Democrats continue to collect more from big donors than Republicans do, with their trio of national committees almost tripling the amount taken in by the GOP committees in first half of the year, according to the FEC. But Republicans are benefiting from much more energized small-dollar contributors.

The National Republican Senatorial Committee, which has been pitching itself to conservative donors as the only check against Obama's agenda, has stayed roughly even with the DSCC in overall receipts, and its cash flow is 30 percent ahead of its 2007 level.

Democrats remain optimistic that they will have the resources needed to wage a forceful campaign next fall, particularly in most of the six seats that are being vacated by retiring GOP senators.

"The further we get into the cycle, the clearer it becomes that we will have more than enough funds to run competitive campaigns in each of our targeted races," said Eric Schultz, a DSCC spokesman. "In fact, every day that Republicans wash their hands of any responsibility to deal with the economy and the health-care crisis, our supporters grow more and more motivated to help us."

Some Democrats characterized the fundraising bonanza they experienced during the 2008 election cycle as an anomaly, saying Obama's campaign -- which shattered records by raising more than $700 million -- brought so many new donors to the party fold that some contributors have understandably drifted away without the charismatic candidate at the top of the ticket in 2010. They also said a busy fall fundraising season for the president and vice president began in earnest last week with Obama's trip to Philadelphia, which raised $2.5 million split between Sen.
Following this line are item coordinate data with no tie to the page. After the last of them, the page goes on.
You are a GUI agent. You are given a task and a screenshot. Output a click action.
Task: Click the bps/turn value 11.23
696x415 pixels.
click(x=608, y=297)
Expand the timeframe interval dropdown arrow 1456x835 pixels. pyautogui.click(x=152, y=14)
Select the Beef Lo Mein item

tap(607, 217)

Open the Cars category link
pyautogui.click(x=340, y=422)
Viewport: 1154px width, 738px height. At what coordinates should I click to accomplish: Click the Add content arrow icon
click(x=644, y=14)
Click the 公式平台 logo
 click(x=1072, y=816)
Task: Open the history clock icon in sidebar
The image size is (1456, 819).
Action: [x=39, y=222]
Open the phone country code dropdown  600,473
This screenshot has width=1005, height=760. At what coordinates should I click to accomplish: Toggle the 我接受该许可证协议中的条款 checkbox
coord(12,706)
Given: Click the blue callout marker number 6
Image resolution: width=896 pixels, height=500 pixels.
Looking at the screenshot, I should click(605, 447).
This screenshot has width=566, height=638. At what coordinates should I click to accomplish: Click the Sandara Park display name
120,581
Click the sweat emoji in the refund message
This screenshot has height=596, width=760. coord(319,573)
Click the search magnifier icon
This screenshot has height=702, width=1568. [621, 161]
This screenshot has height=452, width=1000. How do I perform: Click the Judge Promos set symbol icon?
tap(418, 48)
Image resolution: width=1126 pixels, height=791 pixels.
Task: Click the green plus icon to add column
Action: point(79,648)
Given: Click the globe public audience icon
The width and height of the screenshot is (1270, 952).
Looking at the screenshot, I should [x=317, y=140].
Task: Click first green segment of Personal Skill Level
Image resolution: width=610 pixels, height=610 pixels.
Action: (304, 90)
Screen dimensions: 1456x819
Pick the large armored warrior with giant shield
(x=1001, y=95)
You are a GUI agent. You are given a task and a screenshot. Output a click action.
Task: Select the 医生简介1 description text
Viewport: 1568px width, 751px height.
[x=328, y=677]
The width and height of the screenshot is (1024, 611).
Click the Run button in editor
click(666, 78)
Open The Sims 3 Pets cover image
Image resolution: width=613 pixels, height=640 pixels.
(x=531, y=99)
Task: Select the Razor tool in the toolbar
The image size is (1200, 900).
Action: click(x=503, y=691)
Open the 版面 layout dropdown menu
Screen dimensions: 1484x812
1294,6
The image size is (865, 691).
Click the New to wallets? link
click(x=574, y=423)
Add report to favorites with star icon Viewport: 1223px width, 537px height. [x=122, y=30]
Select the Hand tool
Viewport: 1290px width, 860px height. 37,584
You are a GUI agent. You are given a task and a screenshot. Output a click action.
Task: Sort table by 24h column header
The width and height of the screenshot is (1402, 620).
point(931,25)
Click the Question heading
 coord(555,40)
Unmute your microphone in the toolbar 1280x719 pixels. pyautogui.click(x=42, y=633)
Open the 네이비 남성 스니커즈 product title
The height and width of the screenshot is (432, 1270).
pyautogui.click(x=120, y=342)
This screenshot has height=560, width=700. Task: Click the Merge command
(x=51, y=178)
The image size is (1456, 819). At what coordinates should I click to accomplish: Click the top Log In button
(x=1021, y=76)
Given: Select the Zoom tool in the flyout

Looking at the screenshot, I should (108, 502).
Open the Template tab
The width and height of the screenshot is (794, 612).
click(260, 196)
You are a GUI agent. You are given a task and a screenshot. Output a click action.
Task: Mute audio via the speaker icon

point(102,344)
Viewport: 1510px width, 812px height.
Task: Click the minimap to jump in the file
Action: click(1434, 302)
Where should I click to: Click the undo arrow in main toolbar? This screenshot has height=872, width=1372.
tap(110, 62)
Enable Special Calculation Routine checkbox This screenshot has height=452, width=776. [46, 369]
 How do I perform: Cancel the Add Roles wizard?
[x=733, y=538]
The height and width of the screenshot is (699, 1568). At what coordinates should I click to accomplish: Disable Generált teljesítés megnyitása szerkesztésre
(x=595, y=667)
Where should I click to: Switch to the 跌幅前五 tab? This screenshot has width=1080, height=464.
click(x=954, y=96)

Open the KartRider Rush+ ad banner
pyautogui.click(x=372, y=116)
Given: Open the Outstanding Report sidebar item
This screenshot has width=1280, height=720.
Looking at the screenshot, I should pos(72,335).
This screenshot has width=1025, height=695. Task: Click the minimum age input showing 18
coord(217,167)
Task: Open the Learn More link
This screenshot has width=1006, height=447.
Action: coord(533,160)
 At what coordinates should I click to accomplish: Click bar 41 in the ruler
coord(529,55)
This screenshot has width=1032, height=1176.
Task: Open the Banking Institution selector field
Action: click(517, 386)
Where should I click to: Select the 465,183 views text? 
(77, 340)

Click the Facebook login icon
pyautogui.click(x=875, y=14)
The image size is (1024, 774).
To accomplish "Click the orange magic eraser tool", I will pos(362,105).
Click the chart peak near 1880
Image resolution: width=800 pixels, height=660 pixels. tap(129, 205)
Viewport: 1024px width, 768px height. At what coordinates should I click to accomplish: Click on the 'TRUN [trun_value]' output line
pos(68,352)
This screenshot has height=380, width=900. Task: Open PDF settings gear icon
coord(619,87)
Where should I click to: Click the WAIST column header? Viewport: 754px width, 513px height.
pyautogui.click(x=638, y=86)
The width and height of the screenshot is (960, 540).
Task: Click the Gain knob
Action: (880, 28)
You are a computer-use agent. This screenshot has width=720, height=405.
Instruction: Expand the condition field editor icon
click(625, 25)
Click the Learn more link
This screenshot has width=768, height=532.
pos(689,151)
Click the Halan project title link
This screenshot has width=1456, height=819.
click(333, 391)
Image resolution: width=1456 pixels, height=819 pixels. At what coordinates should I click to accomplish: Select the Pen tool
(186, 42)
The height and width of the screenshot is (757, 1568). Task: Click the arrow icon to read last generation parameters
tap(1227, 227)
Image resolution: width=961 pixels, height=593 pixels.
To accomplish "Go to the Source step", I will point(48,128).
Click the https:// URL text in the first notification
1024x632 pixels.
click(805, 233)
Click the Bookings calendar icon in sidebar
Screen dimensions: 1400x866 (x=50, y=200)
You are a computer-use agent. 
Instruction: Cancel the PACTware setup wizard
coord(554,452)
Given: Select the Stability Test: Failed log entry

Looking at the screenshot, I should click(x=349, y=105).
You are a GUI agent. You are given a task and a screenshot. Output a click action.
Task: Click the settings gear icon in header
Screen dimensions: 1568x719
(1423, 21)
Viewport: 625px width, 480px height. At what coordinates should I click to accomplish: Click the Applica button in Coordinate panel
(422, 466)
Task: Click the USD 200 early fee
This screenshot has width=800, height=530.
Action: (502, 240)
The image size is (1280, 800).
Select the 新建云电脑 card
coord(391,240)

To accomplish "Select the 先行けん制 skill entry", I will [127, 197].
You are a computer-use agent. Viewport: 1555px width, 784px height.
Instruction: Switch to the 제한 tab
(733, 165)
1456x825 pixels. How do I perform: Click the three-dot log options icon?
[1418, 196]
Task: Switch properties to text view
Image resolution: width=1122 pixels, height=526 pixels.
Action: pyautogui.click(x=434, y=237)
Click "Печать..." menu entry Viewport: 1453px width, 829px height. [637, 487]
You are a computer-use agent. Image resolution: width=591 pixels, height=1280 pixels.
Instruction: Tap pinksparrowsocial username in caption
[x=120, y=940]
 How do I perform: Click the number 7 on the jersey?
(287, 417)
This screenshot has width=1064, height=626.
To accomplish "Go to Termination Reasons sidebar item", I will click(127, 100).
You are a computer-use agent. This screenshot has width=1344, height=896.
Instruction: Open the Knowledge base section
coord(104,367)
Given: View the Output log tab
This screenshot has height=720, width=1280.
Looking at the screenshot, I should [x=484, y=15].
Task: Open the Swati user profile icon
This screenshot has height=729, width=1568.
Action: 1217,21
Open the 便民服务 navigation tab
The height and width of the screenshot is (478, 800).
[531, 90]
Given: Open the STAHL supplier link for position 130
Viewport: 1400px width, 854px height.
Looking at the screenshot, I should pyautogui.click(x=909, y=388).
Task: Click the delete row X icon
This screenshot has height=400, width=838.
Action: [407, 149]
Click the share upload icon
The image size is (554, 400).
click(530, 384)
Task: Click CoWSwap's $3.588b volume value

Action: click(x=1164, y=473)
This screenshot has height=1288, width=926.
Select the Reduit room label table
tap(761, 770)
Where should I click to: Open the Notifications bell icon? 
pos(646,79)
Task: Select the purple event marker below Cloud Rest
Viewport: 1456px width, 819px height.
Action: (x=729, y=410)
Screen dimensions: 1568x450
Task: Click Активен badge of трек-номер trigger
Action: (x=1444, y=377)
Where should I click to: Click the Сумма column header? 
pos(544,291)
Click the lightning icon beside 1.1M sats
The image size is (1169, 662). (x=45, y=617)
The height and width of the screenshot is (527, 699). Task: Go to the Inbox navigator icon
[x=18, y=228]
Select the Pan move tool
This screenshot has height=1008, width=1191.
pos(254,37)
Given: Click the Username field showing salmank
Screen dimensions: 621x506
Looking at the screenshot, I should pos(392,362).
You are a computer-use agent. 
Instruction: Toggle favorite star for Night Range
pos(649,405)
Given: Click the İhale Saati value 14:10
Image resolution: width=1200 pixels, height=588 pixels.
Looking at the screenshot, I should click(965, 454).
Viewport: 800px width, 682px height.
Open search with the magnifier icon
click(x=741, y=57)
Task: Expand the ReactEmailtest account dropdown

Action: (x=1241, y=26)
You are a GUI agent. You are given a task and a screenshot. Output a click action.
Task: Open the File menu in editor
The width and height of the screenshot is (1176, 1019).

Arlen Specter (D-Pa.) and the DSCC, and Biden's fundraising work for House members.

However, the need for cash is more urgent than it has been in recent cycles, when Democrats had few vulnerable senators facing reelection. In 2010, the DSCC must defend seats in some of the nation's most expensive media markets -- New York, Philadelphia, Chicago, Denver and Las Vegas -- before it can even think of going after GOP-held seats.

House Democrats have seen donations to the DCCC drop 16 percent, with individual contributions more than 25 percent off their 2007 pace. But party leaders saw a 50 percent increase in small-dollar donations in August, after what they hope was a wake-up call to liberals who watched endless cable news footage of conservative protesters dominating town hall meetings.

"Our supporters around the country realized they have a fight on their hands," Van Hollen said. "People are rallying."